Explanation of Responses:

* If the form is filed by more than one reporting person, see Instruction 4(b)(v).
** Intentional misstatements or omissions of facts constitute Federal Criminal Violations. See 18 U.S.C. 1001 and 15 U.S.C. 78ff(a).
(1) In connection with the Purchase and Sale Agreement (the "PSA") dated as of August 9, 2009, among LS Power Partners, L.P., LS Power Associates, L.P., LS Power Equity Partners, L.P., LS Power Equity Partners PIE I, L.P., LSP Gen Investors, L.P. (collectively, the "LS Entities"), Port River, LLC, Valley Road, LLC, Dos Rios, LLC (collectively with the LS Entities, the "Buyers"), Dynegy Inc., Dynegy Gen Finance Co, LLC, Southwest Power Partners, LLC, Riverside Generation, Inc., Dynegy Renaissance Power, Inc., Bluegrass Generation, Inc., Dynegy Midwest Generation, Inc., RRP Company, Dynegy Power Services, Inc., and Dynegy Falcon Holdings Inc. (collectively, the "Sellers"), the LS Entities received an aggregate of 95,000,000 shares of the Issuer's Class A common stock as a result of the conversion of 95,000,000 shares of the Issuer's Class B common stock then held by the LS Entities.

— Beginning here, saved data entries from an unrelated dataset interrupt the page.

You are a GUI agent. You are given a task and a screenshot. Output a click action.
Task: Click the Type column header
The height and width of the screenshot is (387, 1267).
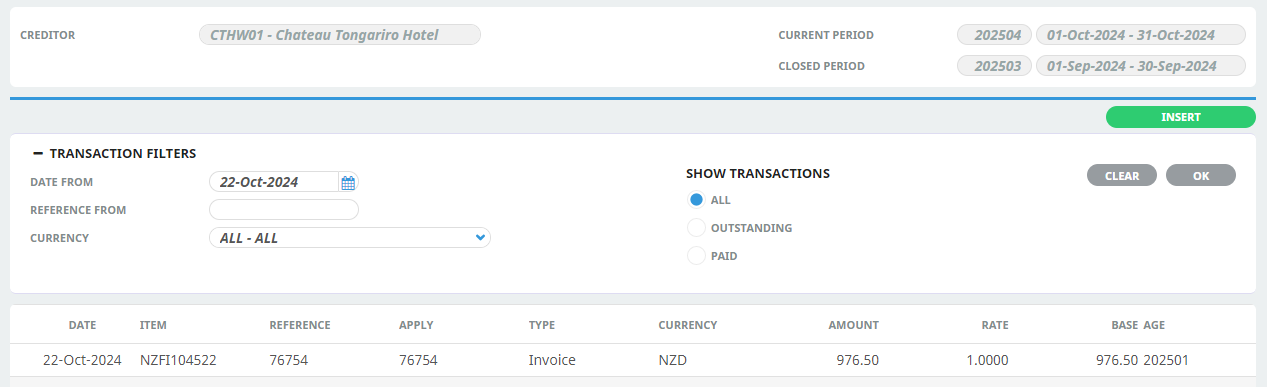pos(541,325)
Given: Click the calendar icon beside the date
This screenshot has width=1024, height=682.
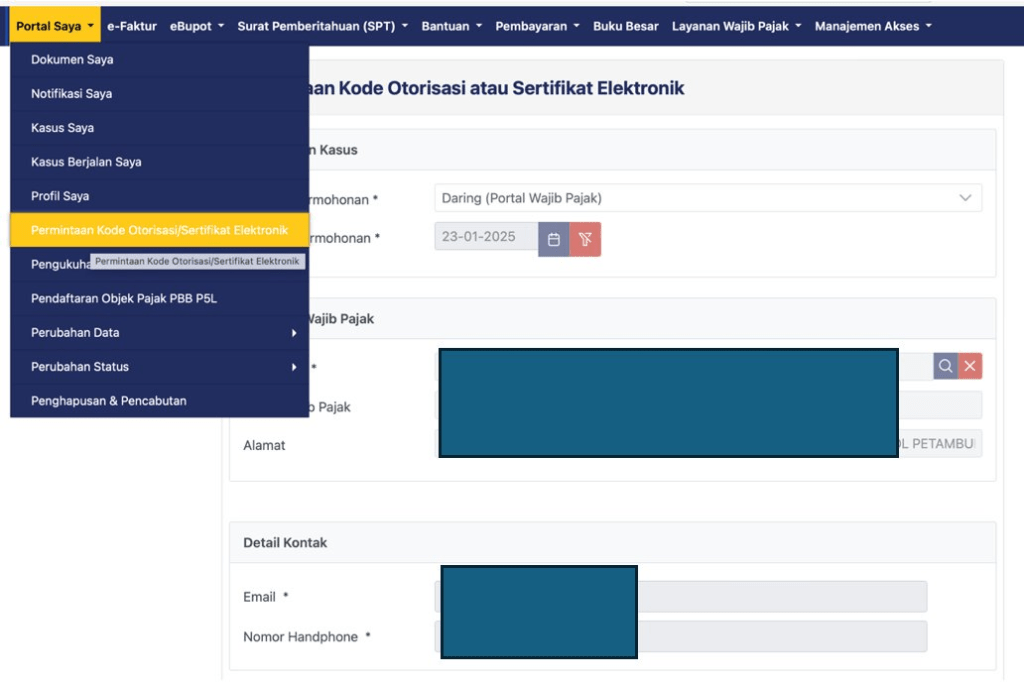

(2) Pursuant to the PSA, Sellers (i) sold to Buyers their interests in the entities that own the Sellers' Arlington Valley, Griffith, Bridgeport, Rocky Road, Tilton, Riverside/Foothills, Bluegrass and Renaissance generating facilities, as well as their interests in the entities that own a portion of and are constructing the Sandy Creek facility, and (ii) closed the transactions contemplated by a note purchase agreement, pursuant to which Dynegy Holdings Inc. issued to Buyers $235 million aggregate principal amount of 7.50 percent senior unsecured notes due 2015 (the "Senior Notes").

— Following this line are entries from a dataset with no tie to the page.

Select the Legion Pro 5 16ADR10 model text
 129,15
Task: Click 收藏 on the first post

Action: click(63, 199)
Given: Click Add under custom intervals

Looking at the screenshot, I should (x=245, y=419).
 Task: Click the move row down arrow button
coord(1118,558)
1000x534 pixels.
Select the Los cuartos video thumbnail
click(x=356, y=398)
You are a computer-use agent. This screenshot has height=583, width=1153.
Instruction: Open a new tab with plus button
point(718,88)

(3) In exchange for the ownership interests and the Senior Notes, Sellers received (i) $1.025 billion in cash (including $175 million of cash currently supporting a portion of the Sellers' equity commitment in connection with the Sandy Creek project), subject to working capital and other adjustments, and (ii) 245,000,000 shares of the Issuer's Class B common stock held by the LS Entities, with the remaining 95,000,000 shares of the Issuer's Class B common stock held by the LS Entities converted to an equivalent number of shares of the Issuer's Class A common stock as stated above.

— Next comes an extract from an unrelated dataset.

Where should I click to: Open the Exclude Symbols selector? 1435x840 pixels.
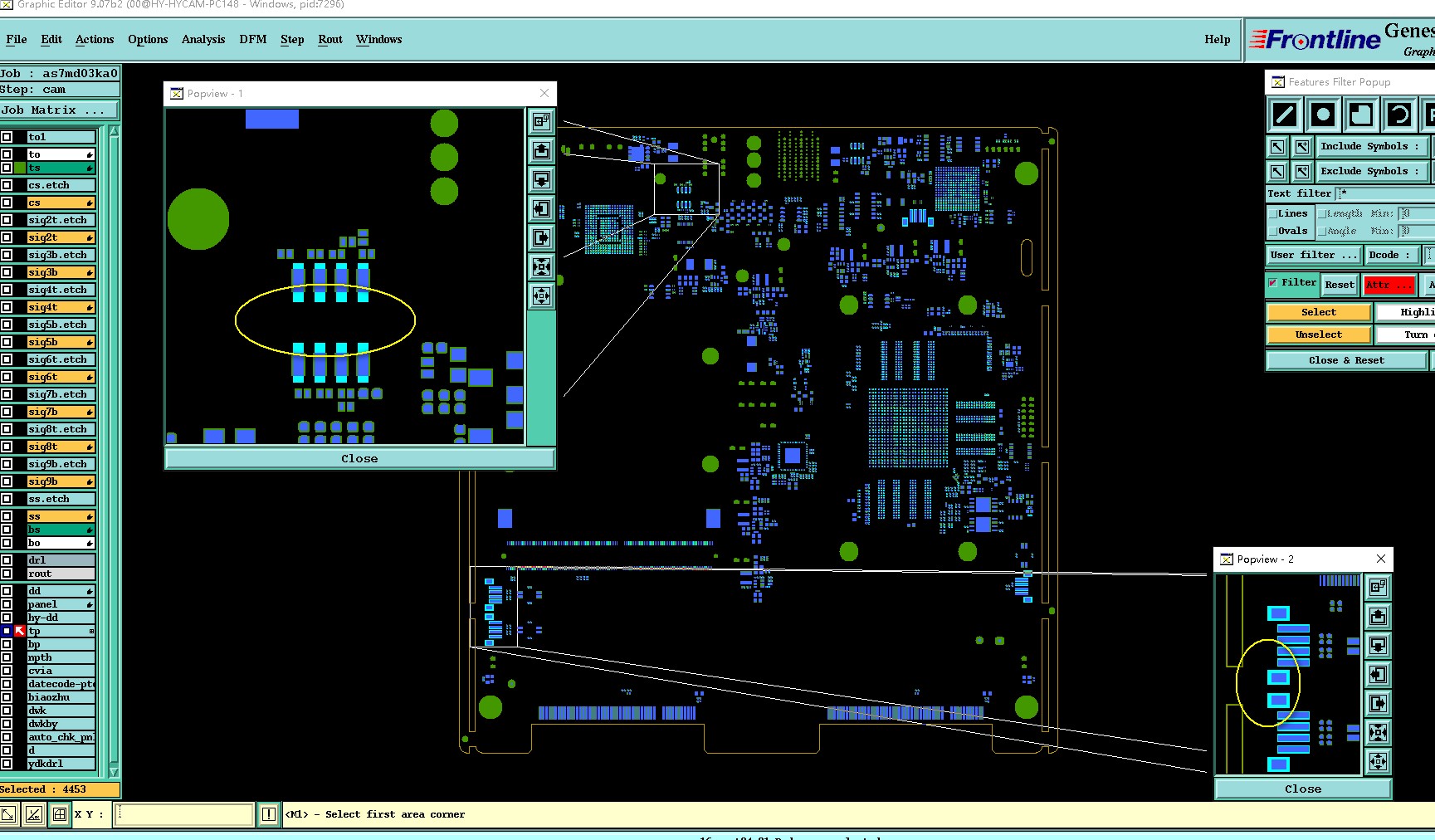[1371, 172]
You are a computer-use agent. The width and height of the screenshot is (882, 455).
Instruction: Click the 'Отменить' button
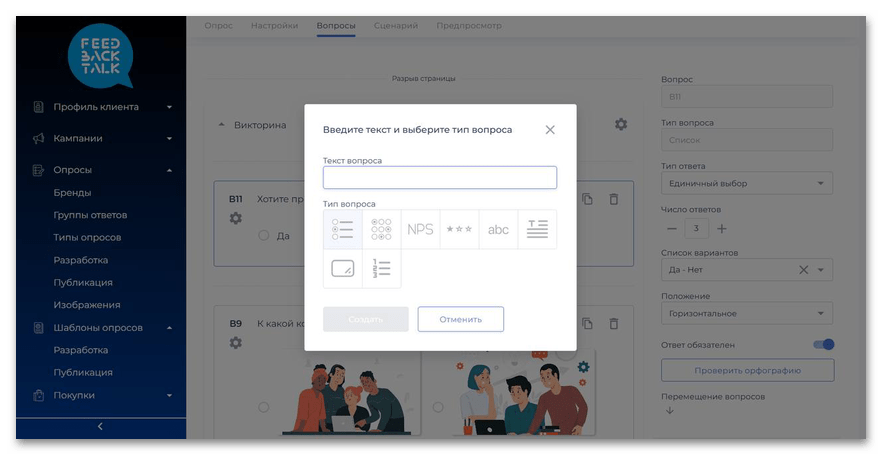(460, 319)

(4) The Class B common stock was convertible into the Issuer's Class A common stock on a one-for-one basis as provided for in the Issuer's Amended and Restated Certificate of Incorporation and had no expiration date.
 
Remarks:
As a result of the Reporting Person's position, relationship and/or affiliation with the general partners of each of the LS Entities,
the Reporting Person may be deemed the beneficial owner of the Issuer's securities held by the LS Entities.  The Reporting Person
disclaims beneficial ownership of such securities, and this report shall not be deemed an admission that the Reporting Person is the
beneficial owner of the Issuer's securities reported on this Form 4 for purposes of Section 16 of the Securities Exchange Act of 1934,
as amended, or for any other purpose.  As of November 30, 2009, the Reporting Person resigned from the Issuer's Board of Directors.

Note: File three copies of this Form, one of which must be manually signed. If space is insufficient, see Instruction 6 for procedure.

Potential persons who are to respond to the collection of information contained in this form are not required to respond unless the form displays a currently valid OMB number.